# new n scale layout



## kiwis (Jul 4, 2015)

Im going to build a new N scale layout. I have a heap of questions and hope this forum will help my build...

first things first

1. im not creative so want some track design ideas, im looking to use my garage and have an island style layout - maybe 4m x 1.7m.

I have scarm software but want some ideas, where is the best place to get these from. i want american style with passenger and freight rolling stock.

2. once i have my layout what is the best online shop to buy my supies?


----------



## Magic (Jan 28, 2014)

Welcome to the forum. :smilie_daumenpos:

Two good places to start would be the My Layout thread and the Layout design thread. See what others here are doing to get some ideas. A layout table that size has so many possibilities for N scale it really hard to give advise without more information. There are many HO scale layouts that could be easily adapted to N, at least for basic ideas. 

Google N or HO layout design and use your size in the search and you'll get dozens of layouts. Use feet and inches rather than meters and you'll get more US style layouts. 
Go double the size for HO.

First thing is to decide what era, modern, transition 1950's or other. Steam or diesel. 

Walthers.com is a good place to see what is available, don't have to buy there just look. E bay also good for that purpose. 

You are probably more creative that you think once you get started. This looks neat and that would be cool, might have to try this also. Things just start happening once you get started.

SCRAM is a great tool to try things out, not too hard to learn to use. For ideas you can use sectional track and it's pretty easy.

Once you get a few good ideas post a design here and you'll get a lot of help or other ideas. 

Magic


----------



## jargonlet (Dec 21, 2011)

Welcome to the forum, I hope it helps you as much as it has me. The advise Magic gave is good but also what has helped me is the track plan books that Atlas has released over the years. I like to have safety net of a layout that is guaranteed to work and then modify it to my needs. These typically have a good description as to what the purpose is (ie coal hauling, logging, etc) and also other helpful things like the track radii. Both of my layouts are modified plans by model railroader or Atlas. Walthers is good to look at online but keep in mind that a lot of stuff is out of stock.


----------



## DonR (Oct 18, 2012)

When thinking about layout design in addition to space available,
you want to think about what you want to do with your trains.
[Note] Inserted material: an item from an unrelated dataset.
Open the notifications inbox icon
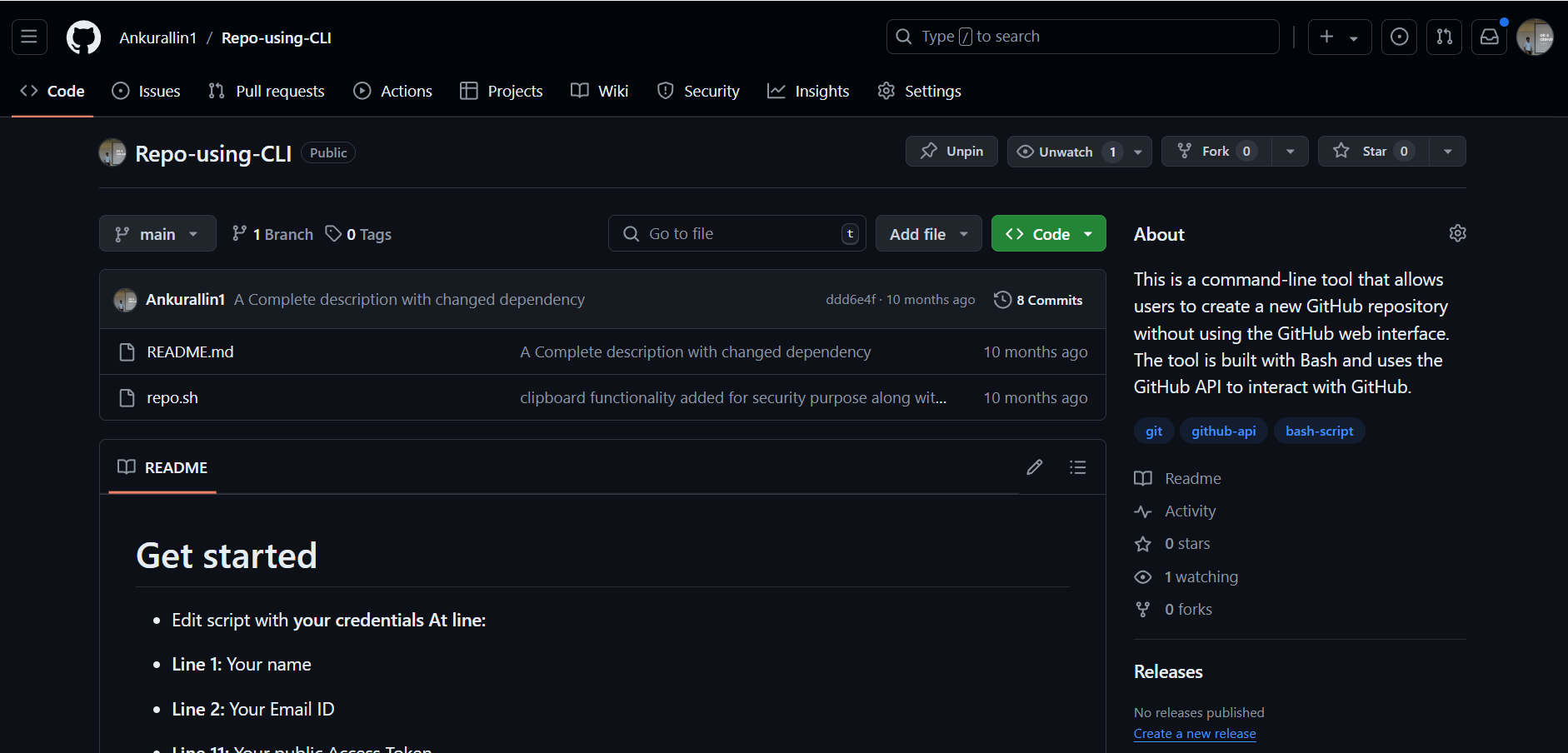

There are two main operating factors:

Continuous running...a track that will let you set a train in motion
and it will continue around and around til you stop it.

Switching...yard tracks for storing and sorting cars as well as
building trains and servicing locomotives. Spur tracks where you
have industries that use rail freight...warehouses...stock pens...
coal mines...power plants...scrap yards...major factories...less than
carload freight stations...

The layouts that offer the most enjoyable operations combine both
of those factors...

There is one other consideration...DC or DCC...if you are starting
from scratch you would do well to go with DCC. Read up on DCC
in our DCC forum. It makes your track design, wiring and even
operations much more simple. You can have a single track main
line with passing sidings and have two trains running at the same time
one going clockwise the other counter clockwise...that makes for
interesting operating sessions. And the lights stay on, and don't
dim as you slow and go out when you stop.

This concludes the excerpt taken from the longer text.